CHALLENGES ::
**A.** Do these statements agree with the urban disaster book description? (i) The book draws on urban disasters in Nepal. (ii) The book has a single editor. (iii) Disasters in densely populated areas cause smaller losses than in rural areas. Answer yes or no for each and quote the text's deciding words.
**B.** Carry on writing the urban disaster book description past its final sentence.

PASSAGE GIVEN ::
Accelerating urbanization worldwide means more urban-centered disasters. Floods, earthquakes, storms and conflicts affecting densely populated areas produce significant losses in lives, livelihoods and the built environment, especially in comparison to rural areas. Poor urban dwellers, almost always the most vulnerable, too often bear the brunt. Aid agencies and urban professionals have been slowly adapting to these new conditions, but older models and practices hinder the most effective engagements.
Drawing directly from the experiences of urban disasters in the Philippines, Chile, India, Thailand, Iraq, Haiti and Nepal, among other countries, Urban Disaster Resilience brings to light new collaborations and techniques for addressing the challenges of urban disasters in the coming years. Chapters range from country-specific case studies to more synthetic frameworks in order to promote innovative thinking and practical solutions.
Edited by David Sanderson, Jerold S. Kayden and Julia Leis, this book is a crucial read for humanitarian and disaster specialists, urban planners and designers, architects, landscape architects, housing and economic development professionals, real estate developers, private business managers and students interested in the subject, whether based in non-governmental organizations, local, state or national governments, international agencies, private firms, or the academy.

ITEMS ::
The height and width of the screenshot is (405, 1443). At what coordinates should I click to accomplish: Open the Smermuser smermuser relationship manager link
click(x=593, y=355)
---
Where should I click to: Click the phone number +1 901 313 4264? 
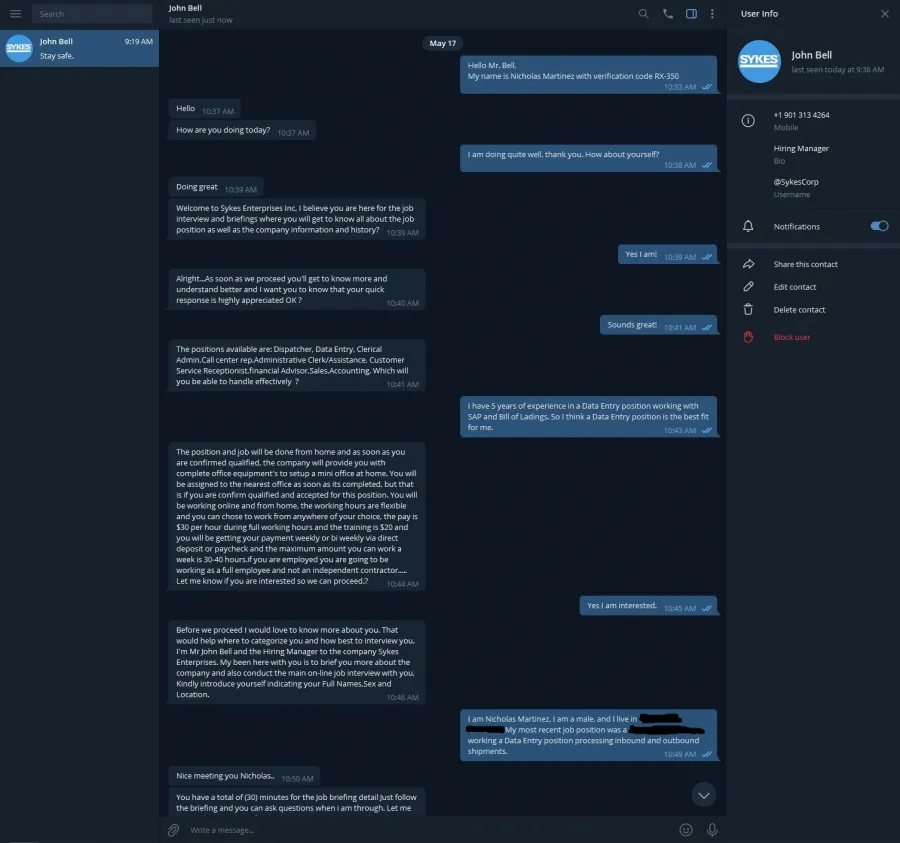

TASK-BY-TASK RESULTS ::
**A.**
(i) Yes: "Drawing directly from the experiences of urban disasters in the Philippines, Chile, India, Thailand, Iraq, Haiti and Nepal"
(ii) No: "Edited by David Sanderson, Jerold S. Kayden and Julia Leis"
(iii) No: "produce significant losses in lives, livelihoods and the built environment, especially in comparison to rural areas"

**B.**
Table of Contents
Introduction Urban disaster resilience: new dimensions from international practice in the built environment –David Sanderson, Strengthening collaborations for urban disasters: a call to urban planners, designers and humanitarians –Jerold S. Kayden Part I. Urban planning, design and cities 1. Designing resilient cities and neighborhoods –Georgia Butina Watson 2. Reconstructing the city: the potential gains of using urban planning and design practices in recovery and why they are so difficult to achieve –Alison Killing and Camillo Boano 3. Fables from the reconstruction: lessons from Chile’s recovery after the 2010 earthquake and tsunami –Pablo Allard and María Ignacia Arrasate 4. Risk, resilience and the fragile city –John de Boer Part II. People, places, complex systems and regulation 5. Urban disaster resilience: learning from the 2011 Bangkok, Thailand, flood using morphology and complex adaptive systems –Pamela Sitko 6. Regulatory barriers and the provision of shelter in post-disaster situations: housing, land and property (HLP) issues in the recovery of Tacloban, the Philippines, after 2013 Typhoon Haiyan –Victoria Stodart 7. How does reconstruction after disaster affect long-term resilience? –Theo Schilderman 8. Conflict and urban displacement: the impact on Kurdish place-identity in Erbil, Iraq –Avar Almukhtar Part III. Urban markets, micro-enterprise, insurance and technology 9. Linking response, recovery and resilience to markets in humanitarian action –Joanna Friedman 10. Petty trade and the private sector in urban reconstruction: learning from Haiti’s post-earthquake Iron Market –David Smith 11. Using disaster insurance to build urban resilience: lessons from micro-enterprise in India –Mihir Bhatt and Ronak Patel 12. ‘Humanitarian hybrids’: new technologies and humanitarian resilience –Marianne F. Potvin Epilogue Reflections on the practice of disaster resilience –Julia Leis
David Sanderson is the Inaugural Judith Neilson Chair of Architecture at the University of New South Wales (UNSW), Australia. He has held senior posts in both NGO and academic sectors, and has carried out work for a number of NGOs and donor organizations. In recent years he has led post-disaster reviews in Haiti, Pakistan, Bangladesh, India, the Philippines and Nepal.
Jerold S. Kayden is the Frank Backus Williams Professor of Urban Planning and Design at the Harvard University Graduate School of Design. He has consulted for the World Bank, USAID and UNDP, worldwide, and served as principal investigator of the Harvard-Netherlands Project on Climate Change, Water, Land Development, and Adaptation. He is an affiliated faculty member of the Harvard Humanitarian Initiative (HHI).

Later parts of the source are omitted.